Por isso mesmo, os “motoboys” são assunto constante na imprensa escrita, televisiva e digital, não apenas por conta dos muitos acidentes de que são vítimas, mas em função do clamor instaurado em torno da regulamentação do tráfego de seus veículos nas vias públicas. Nesse sentido, em atendimento a tais apelos midiáticos, editou-se em 2009 uma lei federal destinada à fixação dos requisitos básicos para o exercício da profissão (Lei n. 12.009, de 27.7.2009) e, posteriormente, várias resoluções do Conselho Nacional de Trânsito (Contran) e uma miríade de normas municipais destinadas ao tema.

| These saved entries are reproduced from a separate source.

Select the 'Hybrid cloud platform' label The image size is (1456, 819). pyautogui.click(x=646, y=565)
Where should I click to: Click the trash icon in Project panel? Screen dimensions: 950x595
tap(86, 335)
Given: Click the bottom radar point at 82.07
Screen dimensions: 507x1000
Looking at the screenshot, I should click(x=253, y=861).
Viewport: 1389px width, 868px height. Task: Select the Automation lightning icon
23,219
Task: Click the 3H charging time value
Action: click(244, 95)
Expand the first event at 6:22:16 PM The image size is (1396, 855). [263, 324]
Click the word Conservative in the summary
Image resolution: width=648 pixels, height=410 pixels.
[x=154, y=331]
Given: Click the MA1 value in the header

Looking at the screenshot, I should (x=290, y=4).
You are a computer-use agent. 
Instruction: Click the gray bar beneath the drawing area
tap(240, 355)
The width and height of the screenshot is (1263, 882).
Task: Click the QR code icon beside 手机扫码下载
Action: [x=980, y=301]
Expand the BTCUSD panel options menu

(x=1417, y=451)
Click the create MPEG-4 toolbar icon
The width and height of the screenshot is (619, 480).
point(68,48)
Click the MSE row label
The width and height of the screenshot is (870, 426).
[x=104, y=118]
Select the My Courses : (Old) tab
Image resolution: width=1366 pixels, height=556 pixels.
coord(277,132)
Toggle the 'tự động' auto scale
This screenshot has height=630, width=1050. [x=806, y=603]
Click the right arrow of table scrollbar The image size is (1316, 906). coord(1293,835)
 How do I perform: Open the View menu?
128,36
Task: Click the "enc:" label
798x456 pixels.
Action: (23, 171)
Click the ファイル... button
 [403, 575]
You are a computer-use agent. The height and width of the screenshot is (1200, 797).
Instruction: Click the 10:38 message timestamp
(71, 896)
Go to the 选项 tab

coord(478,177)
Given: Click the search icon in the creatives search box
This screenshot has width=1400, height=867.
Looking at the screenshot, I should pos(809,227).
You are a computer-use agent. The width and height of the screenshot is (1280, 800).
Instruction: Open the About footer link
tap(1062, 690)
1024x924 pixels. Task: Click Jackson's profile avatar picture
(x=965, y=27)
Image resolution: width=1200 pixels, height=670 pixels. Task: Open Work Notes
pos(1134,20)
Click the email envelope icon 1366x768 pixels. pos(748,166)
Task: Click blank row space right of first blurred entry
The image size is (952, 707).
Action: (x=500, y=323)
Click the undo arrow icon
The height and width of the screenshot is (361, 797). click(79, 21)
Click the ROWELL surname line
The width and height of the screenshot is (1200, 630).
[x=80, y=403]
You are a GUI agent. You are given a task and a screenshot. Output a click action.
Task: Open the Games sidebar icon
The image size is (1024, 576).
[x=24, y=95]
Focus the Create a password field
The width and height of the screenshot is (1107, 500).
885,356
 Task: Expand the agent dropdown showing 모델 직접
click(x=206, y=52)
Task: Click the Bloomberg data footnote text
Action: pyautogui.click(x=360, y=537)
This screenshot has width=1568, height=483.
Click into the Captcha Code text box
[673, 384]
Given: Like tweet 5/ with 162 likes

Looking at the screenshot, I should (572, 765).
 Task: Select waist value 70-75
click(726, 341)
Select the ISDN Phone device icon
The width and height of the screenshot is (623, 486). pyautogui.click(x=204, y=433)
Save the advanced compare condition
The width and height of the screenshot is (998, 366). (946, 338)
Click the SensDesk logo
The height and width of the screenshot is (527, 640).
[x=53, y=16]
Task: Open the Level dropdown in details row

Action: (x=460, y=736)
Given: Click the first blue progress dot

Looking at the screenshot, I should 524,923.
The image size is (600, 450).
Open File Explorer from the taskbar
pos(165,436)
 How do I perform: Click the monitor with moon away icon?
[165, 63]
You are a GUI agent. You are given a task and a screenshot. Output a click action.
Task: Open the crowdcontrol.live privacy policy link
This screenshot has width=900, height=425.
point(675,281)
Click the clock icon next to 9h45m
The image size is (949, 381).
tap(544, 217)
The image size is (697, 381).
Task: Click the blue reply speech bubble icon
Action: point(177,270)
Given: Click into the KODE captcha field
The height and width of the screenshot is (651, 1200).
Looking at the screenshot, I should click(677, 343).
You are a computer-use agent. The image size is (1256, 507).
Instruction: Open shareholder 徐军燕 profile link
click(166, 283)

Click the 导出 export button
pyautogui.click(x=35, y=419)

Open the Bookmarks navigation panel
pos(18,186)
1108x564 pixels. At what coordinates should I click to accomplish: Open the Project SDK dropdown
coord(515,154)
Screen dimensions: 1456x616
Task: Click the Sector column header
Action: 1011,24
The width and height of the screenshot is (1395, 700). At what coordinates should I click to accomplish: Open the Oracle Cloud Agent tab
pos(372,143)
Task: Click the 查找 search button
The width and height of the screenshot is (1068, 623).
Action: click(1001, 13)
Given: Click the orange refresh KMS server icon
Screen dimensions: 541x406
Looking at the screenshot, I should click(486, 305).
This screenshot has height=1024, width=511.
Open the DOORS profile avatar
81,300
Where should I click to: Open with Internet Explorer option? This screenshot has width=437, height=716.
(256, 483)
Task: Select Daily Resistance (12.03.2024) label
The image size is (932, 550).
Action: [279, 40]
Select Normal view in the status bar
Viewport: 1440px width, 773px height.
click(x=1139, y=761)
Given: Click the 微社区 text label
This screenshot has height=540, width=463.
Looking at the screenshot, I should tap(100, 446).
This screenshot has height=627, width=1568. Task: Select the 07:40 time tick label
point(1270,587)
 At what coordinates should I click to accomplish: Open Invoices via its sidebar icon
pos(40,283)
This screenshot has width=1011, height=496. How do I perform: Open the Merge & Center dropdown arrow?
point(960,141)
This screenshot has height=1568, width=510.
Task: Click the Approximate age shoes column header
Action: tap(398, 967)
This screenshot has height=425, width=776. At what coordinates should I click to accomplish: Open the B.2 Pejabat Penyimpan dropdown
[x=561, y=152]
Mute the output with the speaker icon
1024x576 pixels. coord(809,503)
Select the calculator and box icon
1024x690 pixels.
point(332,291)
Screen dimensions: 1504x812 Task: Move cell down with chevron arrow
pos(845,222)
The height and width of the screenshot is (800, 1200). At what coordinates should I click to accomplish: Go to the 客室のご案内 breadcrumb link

Portanto, também sob os quesitos “atenção da mídia” e “atenção do legislador” os “motoboys” não podem se considerar marginalizados. Então, a essa altura do texto — perguntaria o leitor — qual a razão do título conferido ao presente artigo? Em que aspectos os “motoboys” — essas figuras tão integradas ao panorama urbano das ruas e avenidas brasileiras e tão temidas pelos proprietários de automóveis ciosos de seus retrovisores — seriam “marginais”, na acepção acima formulada?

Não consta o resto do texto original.